2007年6月5日付け
南米浄土真宗本願寺(通称西本願寺、渡辺博文総長)は六月三日にサンパウロ・ホテル・トランス・アメリカで、第二十四代大谷光真門主を日本から迎え「第三回南米門信徒大会」を開催した。今回は親鸞聖人七百五十回大遠忌法要、日本移民百周年・先亡者追悼法要、門信徒大会開会式並びに基調講演、門信徒交歓会、歓迎夕食会が行われ、四十団体と個人参加の合計で約千人が訪れた。参加者の中にはアルゼンチン、パラグアイ、ブラジリアから来ている人もいた。
大遠忌・追悼法要を始める前に列席者全員で『真宗宗歌』を歌い、続いて門主が『正信偈(しょうしんげ)』を行い、お裏方(大谷範子門主夫人)をはじめ、西林万寿夫在聖日本国総領事、喜久子夫人などが順番に焼香を行った。
『親教』の中で門主は「自分達の夢を抱いて来伯した日本移民は、夢半ばで帰国したり、移動したりして大変ご苦労されたが、ブラジルへの貢献度は計り知れない」と述べ、「親鸞聖人が私たちに残していただいた南無阿弥陀仏のお心と共に生きていこう」と感謝の意を表しながら話した。
続いて『恩徳讃』を列席者全員で歌い、法要は無事に終了した。
パラナ州マリンガから四十二人を率いて参加していた安永修道さんは「現在マリンガの門徒は全員が日系人なので仏教の教えを非日系人や若い人たちにも教えていきたい。今回参加できたのはご縁があったもので最高の喜び」と満面の笑みを浮かべて語った。

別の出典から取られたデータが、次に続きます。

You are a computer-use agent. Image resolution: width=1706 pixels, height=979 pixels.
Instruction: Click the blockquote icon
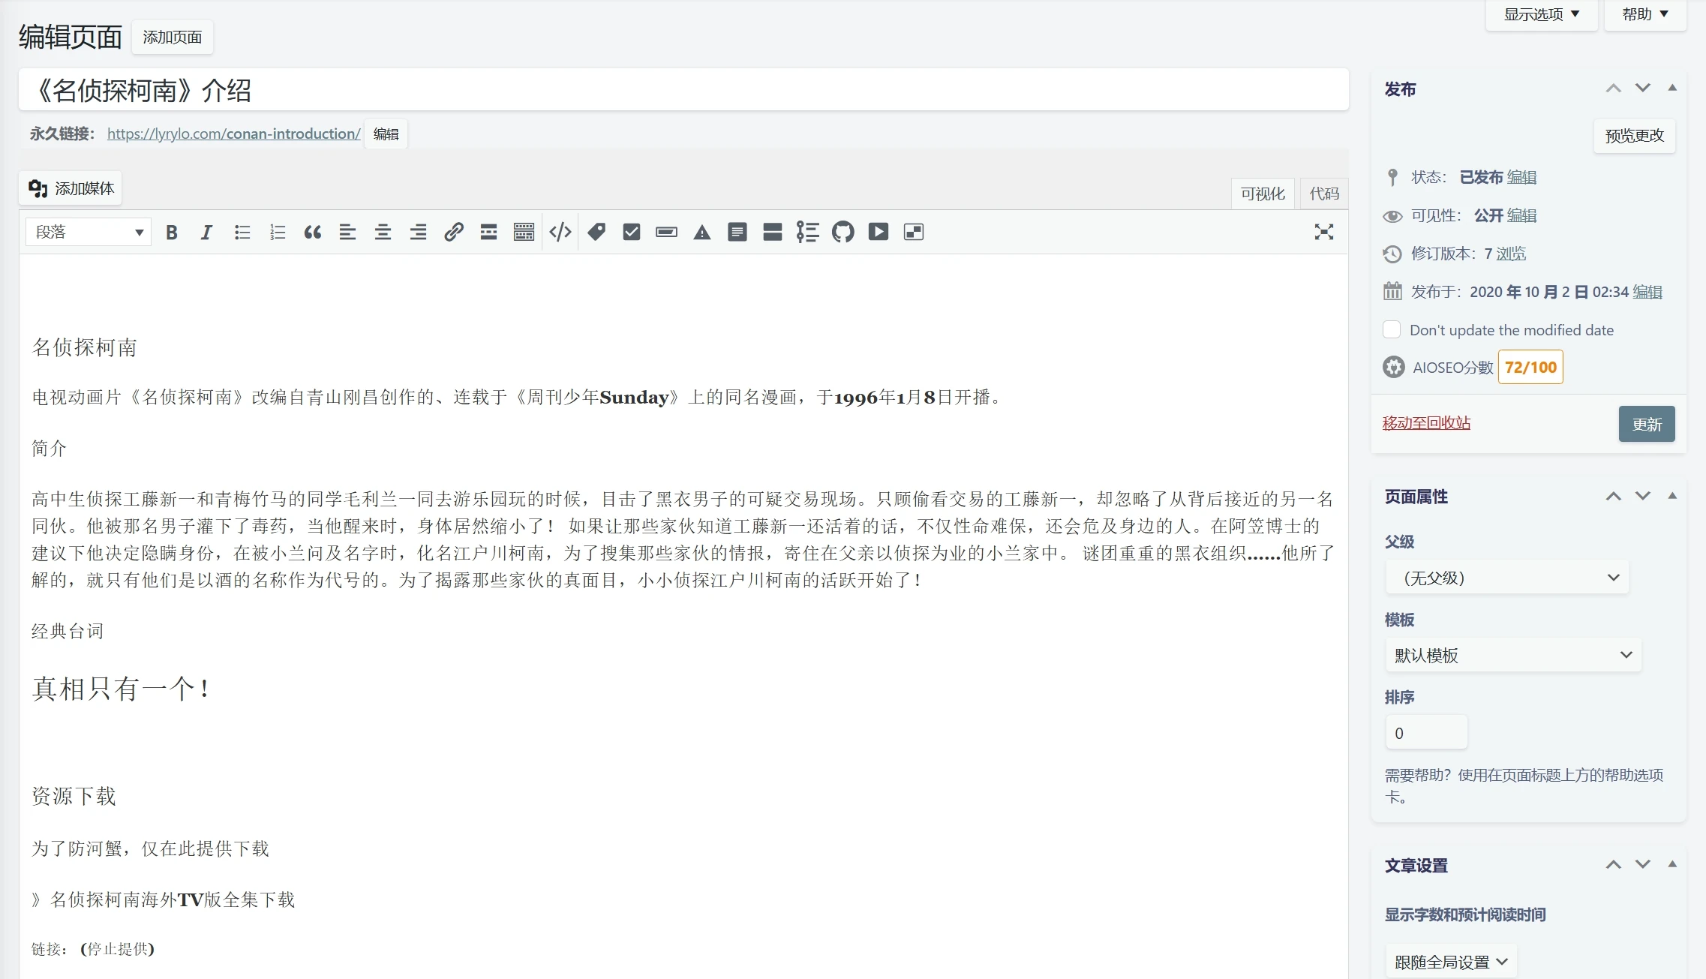point(312,232)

昼食を挟んで午後からは門信徒大会(第一部)が行われた。『衆会』を歌った後、渡辺総長が「この大会によりアルゼンチンやパラグアイ、ブラジリアなどの各地方の方々が来られたことを嬉しく思う」と挨拶した。続いて、門主は「親鸞聖人は南無阿弥陀仏の言葉で我々に示してくれた。また、広い意味で仏教を生活に生かしていきたい」と仏教の大切さを説き、開会式は閉幕した。

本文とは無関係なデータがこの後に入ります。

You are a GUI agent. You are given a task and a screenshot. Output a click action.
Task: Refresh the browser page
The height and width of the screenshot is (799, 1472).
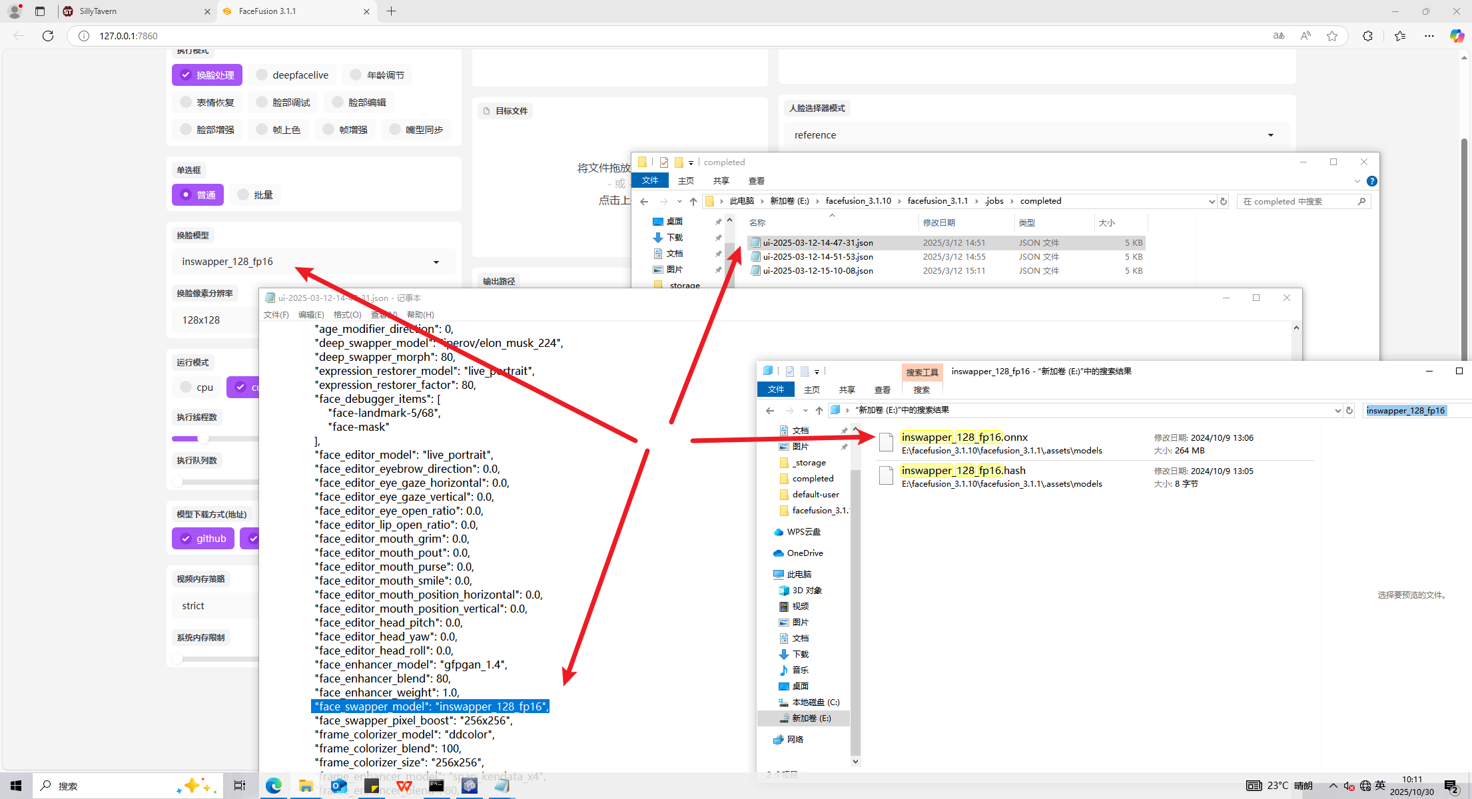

その後の基調講演で後藤壽邦(じゅうほう)講師は「戦後、信仰の自由を認めたブラジルのおかげで浄土真宗本願寺派の普及を行うことができ、ここまで発展した。しかし、これからは世代交代や移動、言葉の問題で普及が難しくなってきている。これからどのように伝えていくかが問題だ」と話した。
交歓会(第二部)が始まる前に、門主夫人は「みんなが歌えるようにとハワイで行われた婦人の世界大会の時に歌を作った。これからは日本語だけではなくほかの言葉でも歌えるようにしなければならない」と話し、参加者と共にその曲『ほほえみとともに』を合唱した。
各地方の本願寺から参加していた人々が演歌などの唄やブラジル内で流行っているよさこいソーランなどの踊りを披露し、最後には本願寺踊りを参加者全員で踊り和気藹々の内に終了した。
歓迎夕食会(三部)の前に門主が挨拶。続いて西林総領事は「ご門主夫妻は遠路遥々ブラジルへ来られたことを心から歓迎します。法要が盛大かつ厳粛に行われたことに驚いた」との感想を述べた。夕食後に渡辺総長は「無事閉幕できたことを嬉しく思う。これからさらに念仏を南米に広げていきたい」と最後の挨拶をして、無事同大会は閉幕した。
南米浄土真宗本願寺は一九五〇年からブラジルで布教を開始。現在国内に約五十七カ所の仏教会(お寺が三十七カ所)があり、約二万人の門信徒がいる。